[Exercise goal] Report every line in the items below that includes the string "header".
*****
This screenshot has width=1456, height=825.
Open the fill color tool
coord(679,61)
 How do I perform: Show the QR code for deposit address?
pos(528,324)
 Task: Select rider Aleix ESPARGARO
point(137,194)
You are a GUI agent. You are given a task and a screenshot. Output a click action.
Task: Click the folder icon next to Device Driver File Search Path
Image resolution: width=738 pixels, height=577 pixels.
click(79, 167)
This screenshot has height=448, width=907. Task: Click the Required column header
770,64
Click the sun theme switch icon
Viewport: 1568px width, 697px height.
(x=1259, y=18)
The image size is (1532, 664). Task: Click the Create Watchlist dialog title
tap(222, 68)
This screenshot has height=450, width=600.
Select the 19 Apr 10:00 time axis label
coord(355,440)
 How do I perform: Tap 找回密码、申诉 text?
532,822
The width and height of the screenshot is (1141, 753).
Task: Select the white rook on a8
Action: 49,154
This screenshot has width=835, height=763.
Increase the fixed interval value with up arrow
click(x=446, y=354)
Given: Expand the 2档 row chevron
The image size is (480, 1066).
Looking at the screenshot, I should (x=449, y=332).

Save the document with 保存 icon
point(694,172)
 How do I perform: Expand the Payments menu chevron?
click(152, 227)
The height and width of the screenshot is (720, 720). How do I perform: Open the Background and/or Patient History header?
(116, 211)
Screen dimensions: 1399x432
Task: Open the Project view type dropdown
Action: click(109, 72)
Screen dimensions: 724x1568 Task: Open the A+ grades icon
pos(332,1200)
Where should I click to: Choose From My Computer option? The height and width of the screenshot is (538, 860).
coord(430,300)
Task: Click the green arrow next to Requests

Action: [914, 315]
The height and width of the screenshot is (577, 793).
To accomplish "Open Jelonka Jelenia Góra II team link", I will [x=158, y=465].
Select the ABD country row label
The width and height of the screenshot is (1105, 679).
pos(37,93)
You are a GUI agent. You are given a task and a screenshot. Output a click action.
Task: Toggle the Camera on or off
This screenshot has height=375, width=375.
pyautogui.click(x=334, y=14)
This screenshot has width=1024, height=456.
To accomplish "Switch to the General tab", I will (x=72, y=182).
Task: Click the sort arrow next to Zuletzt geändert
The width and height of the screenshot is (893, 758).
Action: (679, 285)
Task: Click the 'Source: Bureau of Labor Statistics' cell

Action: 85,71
*****
[Output]
This screenshot has height=448, width=907. Task: Click the Required column header
The height and width of the screenshot is (720, 720). How do I perform: Open the Background and/or Patient History header?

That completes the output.